Task directions - The answer must consist solely of the lines from the line with "The image size" to the final line of the data below, reproduced exactly, pictures omitted.

Materials provided -
+++++
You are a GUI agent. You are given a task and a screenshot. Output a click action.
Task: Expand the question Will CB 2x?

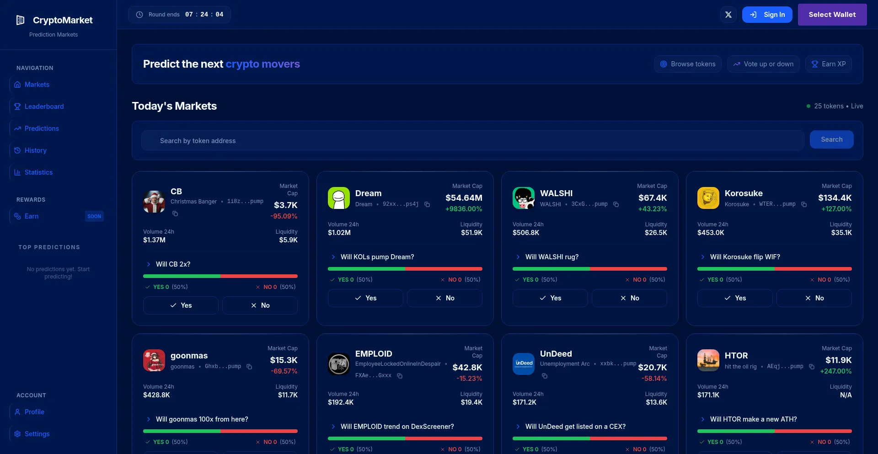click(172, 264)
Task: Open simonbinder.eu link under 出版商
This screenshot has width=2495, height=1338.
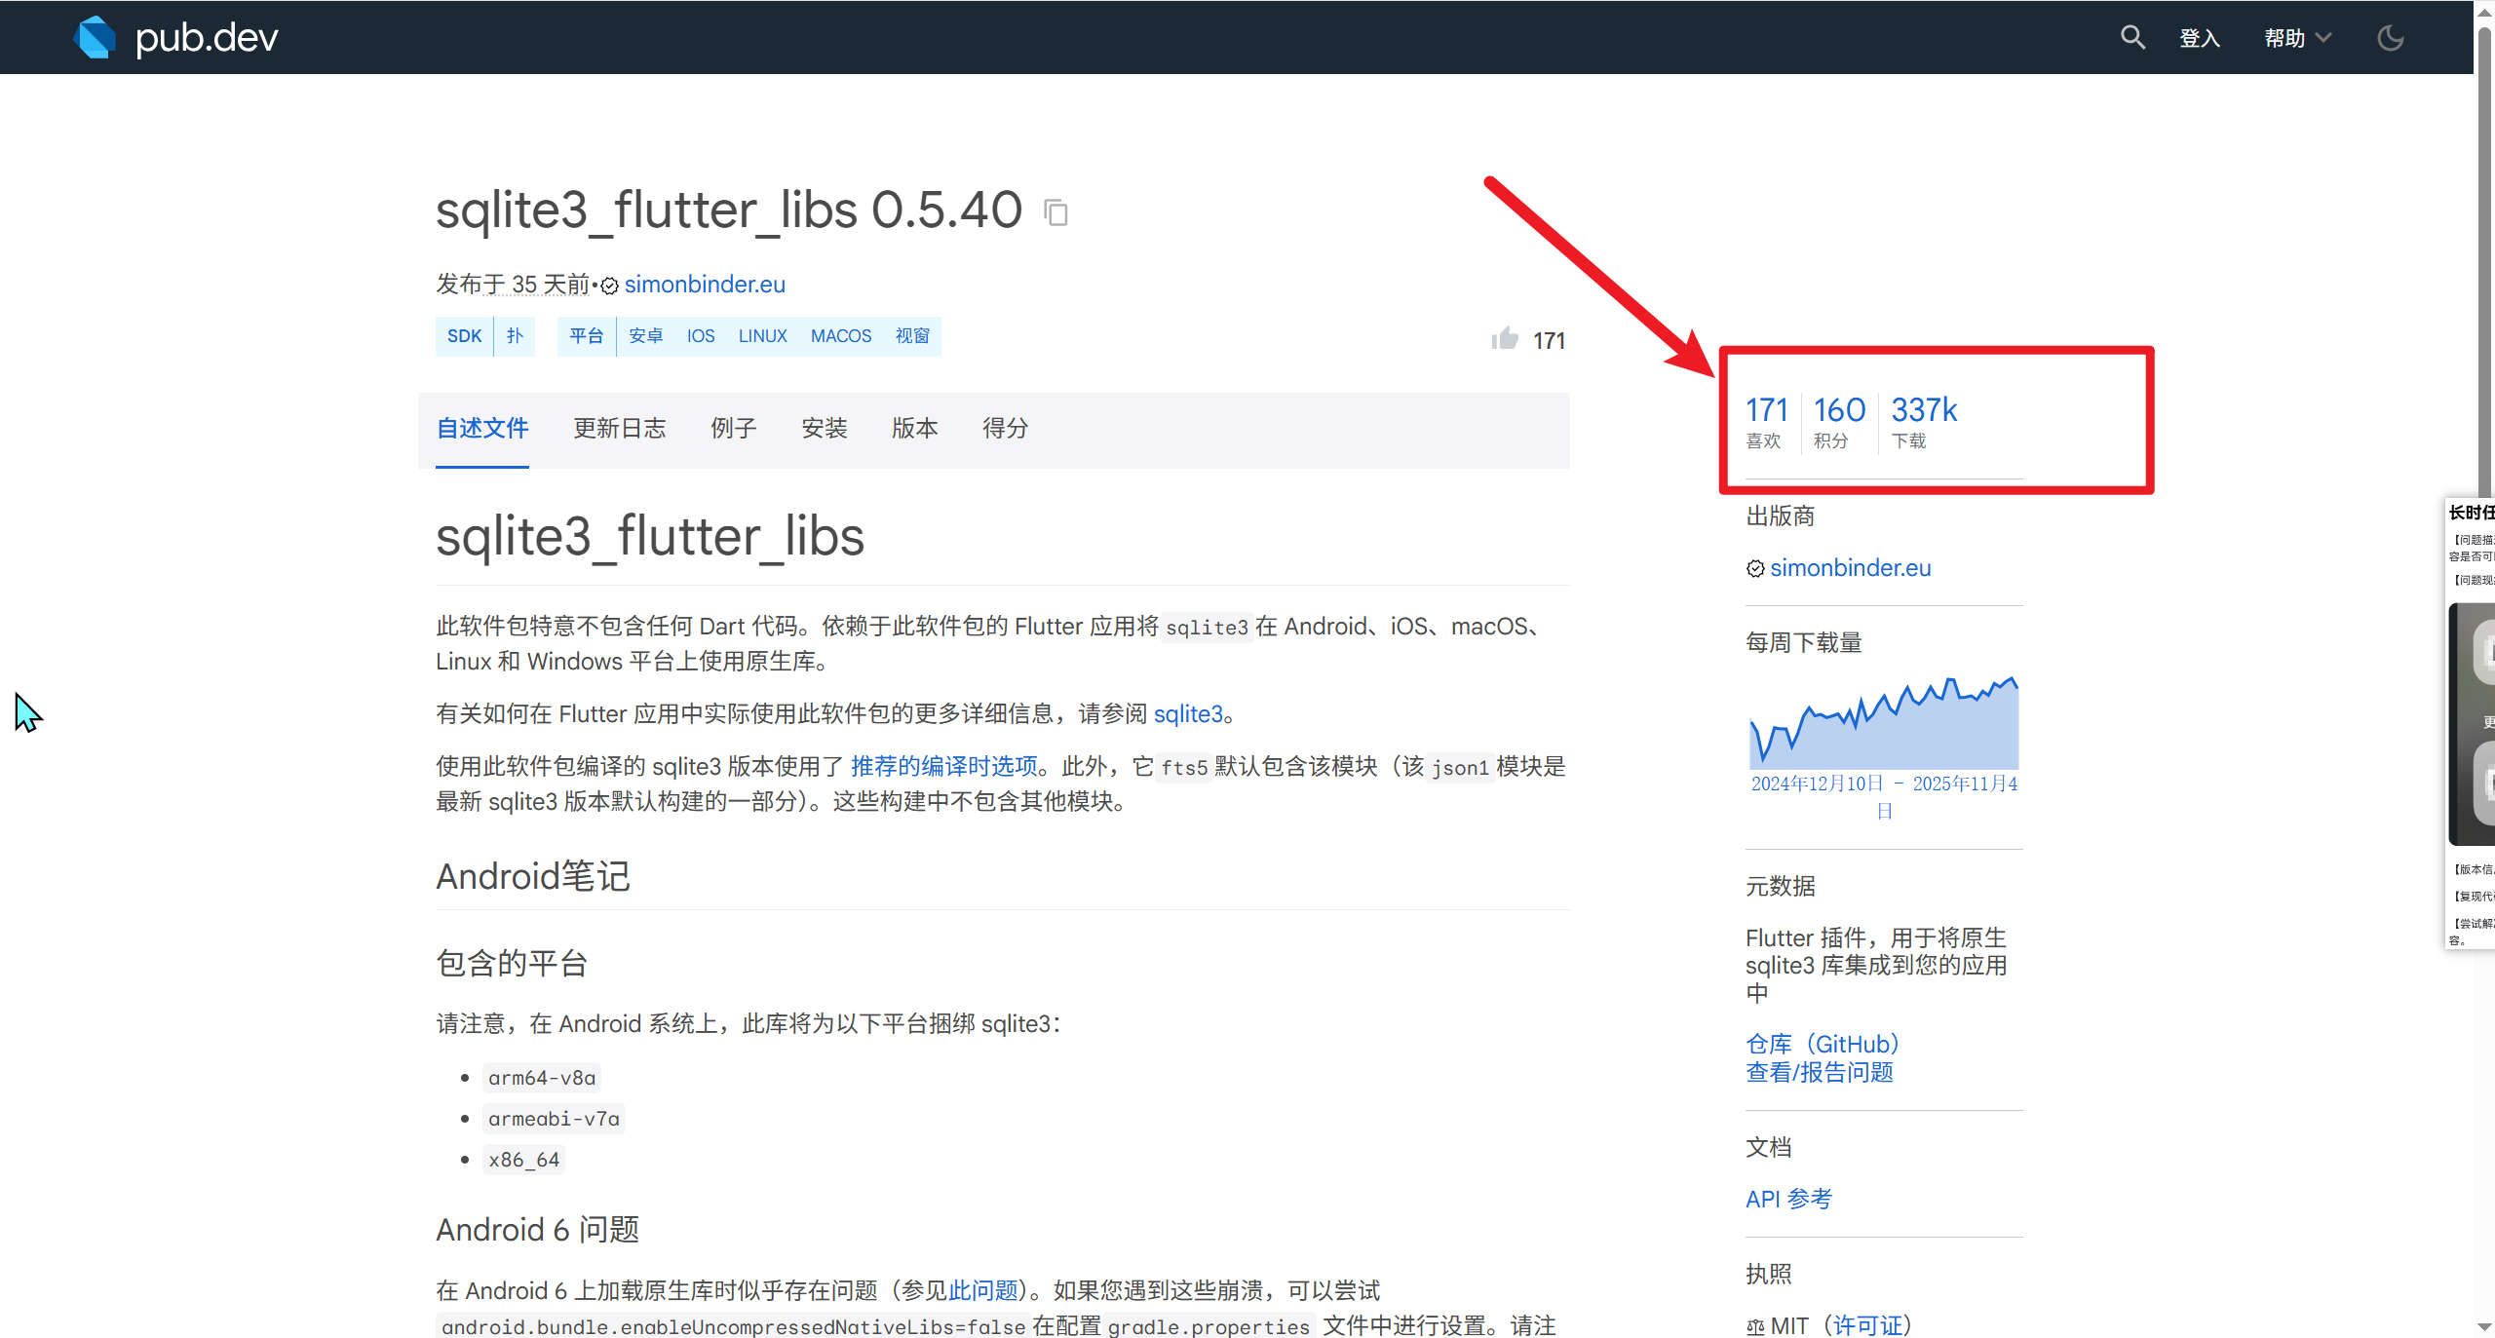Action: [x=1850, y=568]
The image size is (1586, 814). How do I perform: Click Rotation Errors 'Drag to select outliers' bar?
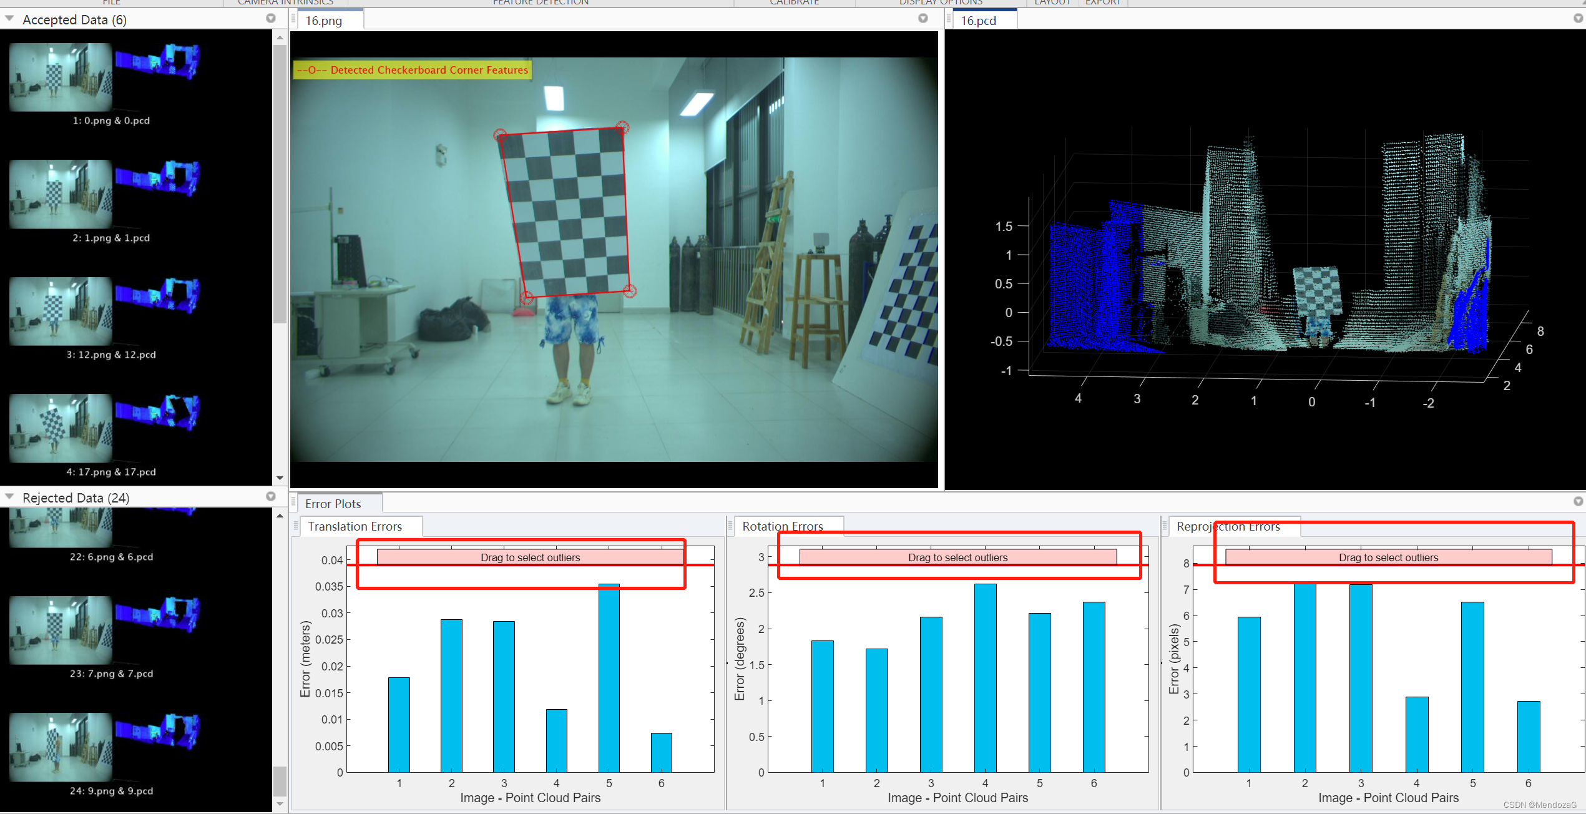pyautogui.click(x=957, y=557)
+++++
Solution to this task -
The image size is (1586, 814). How do I perform: Click Rotation Errors 'Drag to select outliers' bar?
pyautogui.click(x=957, y=557)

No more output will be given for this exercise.